>> START

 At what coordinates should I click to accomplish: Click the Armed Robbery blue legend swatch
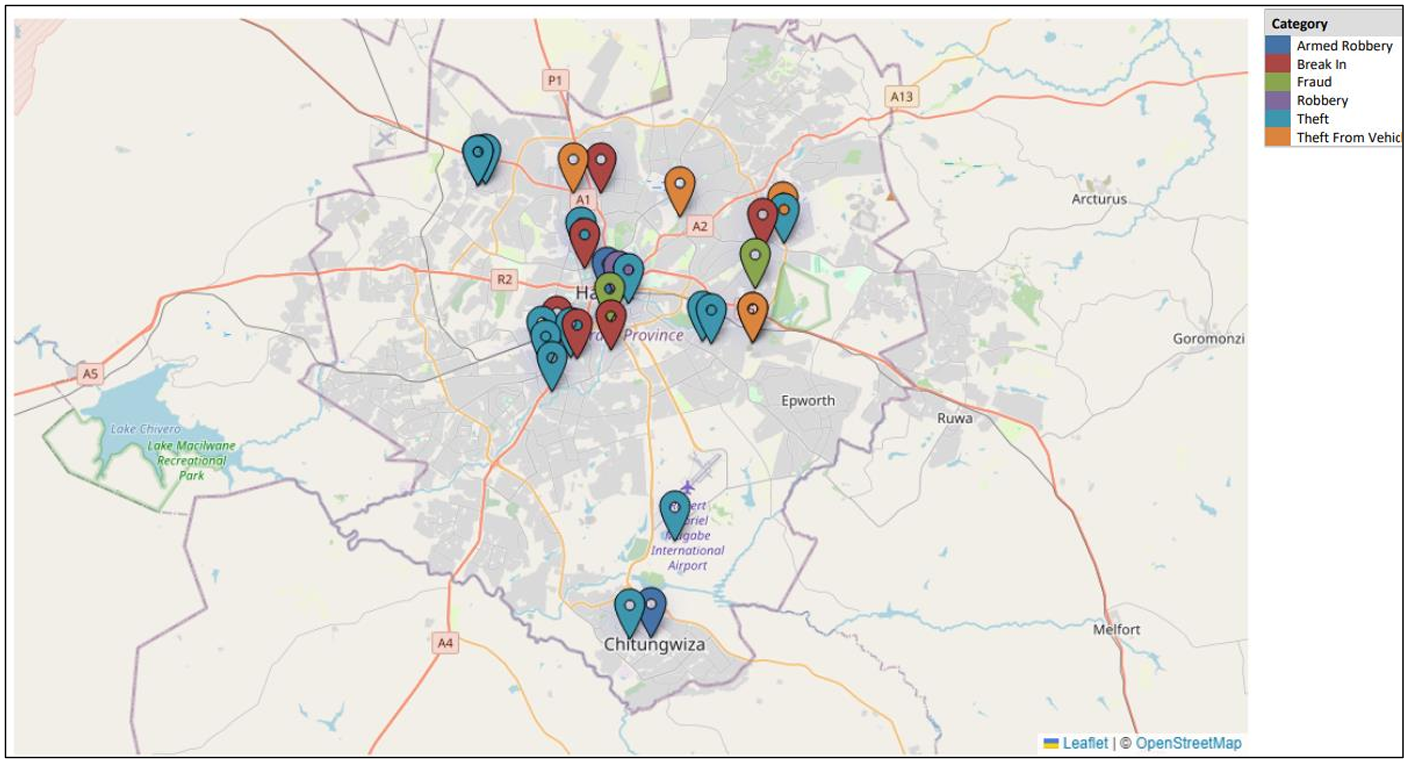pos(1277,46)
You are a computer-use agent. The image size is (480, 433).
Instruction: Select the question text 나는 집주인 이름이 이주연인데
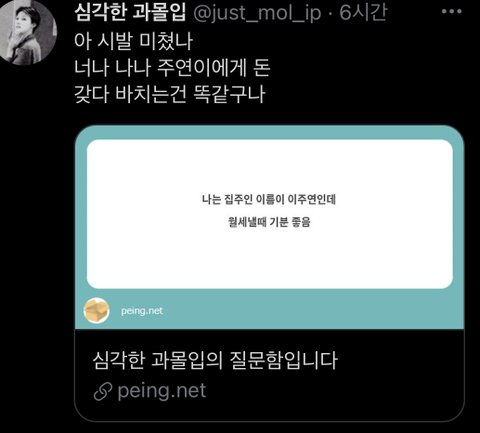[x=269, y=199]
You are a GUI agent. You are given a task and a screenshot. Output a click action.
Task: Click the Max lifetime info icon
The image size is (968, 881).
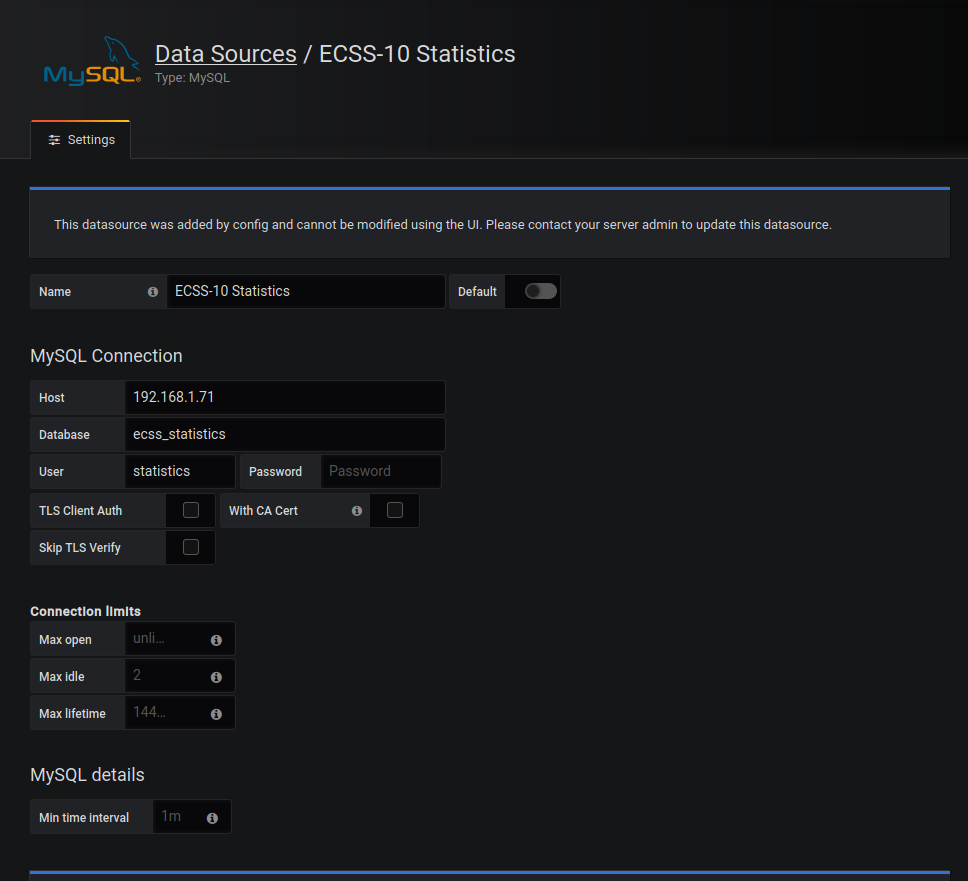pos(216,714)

>> END
>> START

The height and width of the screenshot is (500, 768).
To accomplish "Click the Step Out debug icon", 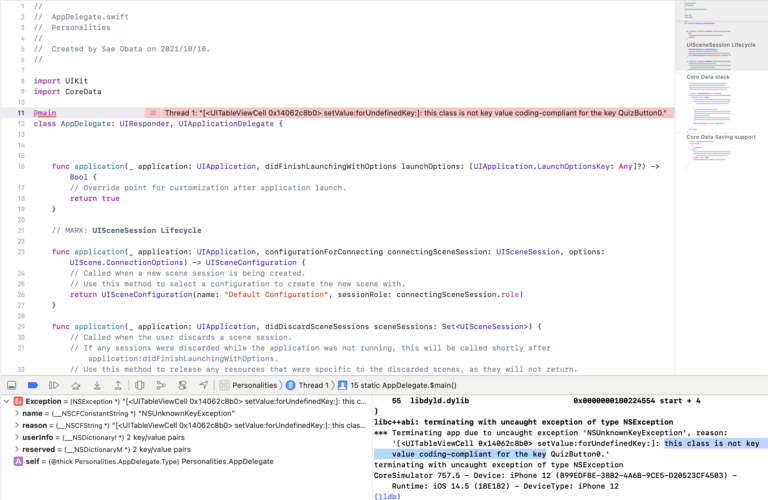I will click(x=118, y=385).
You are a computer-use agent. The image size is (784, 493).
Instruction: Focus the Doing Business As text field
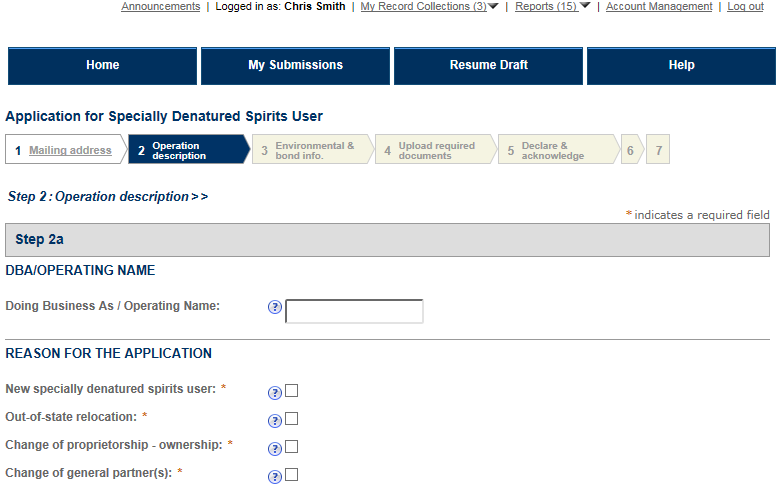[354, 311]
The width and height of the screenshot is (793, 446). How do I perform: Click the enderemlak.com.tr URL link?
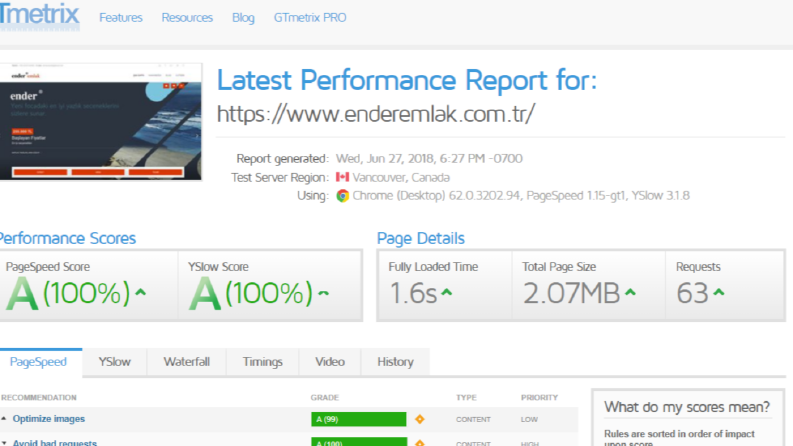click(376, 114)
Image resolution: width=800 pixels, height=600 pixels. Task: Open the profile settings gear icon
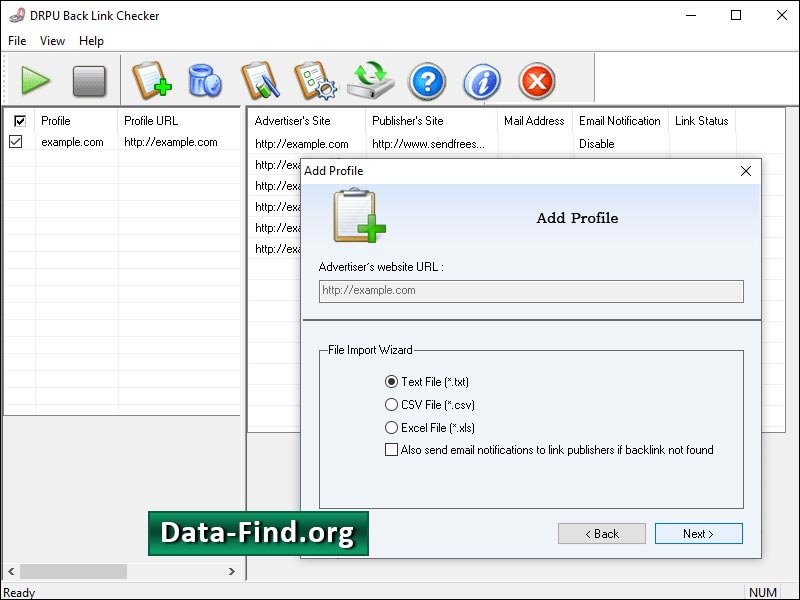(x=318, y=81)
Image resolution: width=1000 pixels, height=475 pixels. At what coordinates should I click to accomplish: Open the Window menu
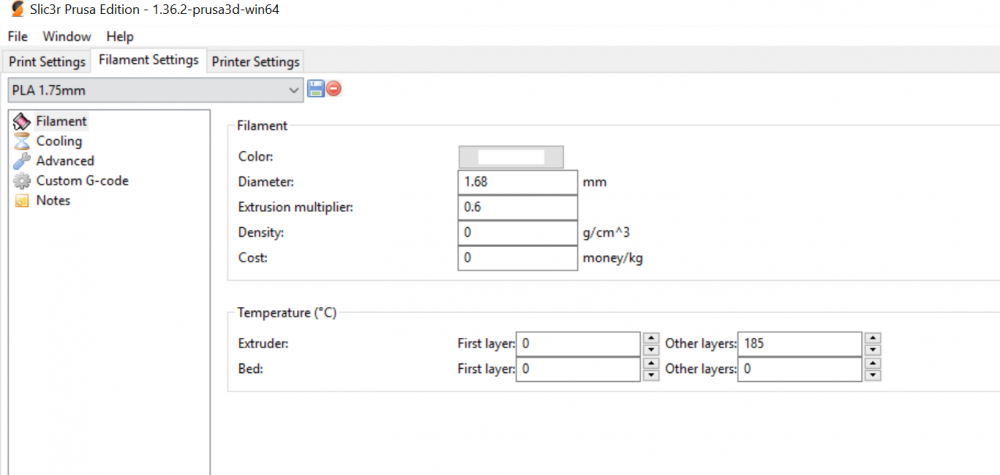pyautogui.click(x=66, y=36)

>> END

Could you lay out everything from the line containing "At what coordinates should I click to accomplish: Click" down to the line containing "[x=269, y=199]", both included, as a Markdown table with the columns Row and Line? Give one numbered row per line, skip blank lines, and leave the pictures out.

| Row | Line |
|---|---|
| 1 |  At what coordinates should I click to accomplish: Click the Armed Robbery blue legend swatch |
| 2 | pos(1277,46) |
| 3 | You are a computer-use agent. The image size is (480, 433). |
| 4 | Instruction: Select the question text 나는 집주인 이름이 이주연인데 |
| 5 | [x=269, y=199] |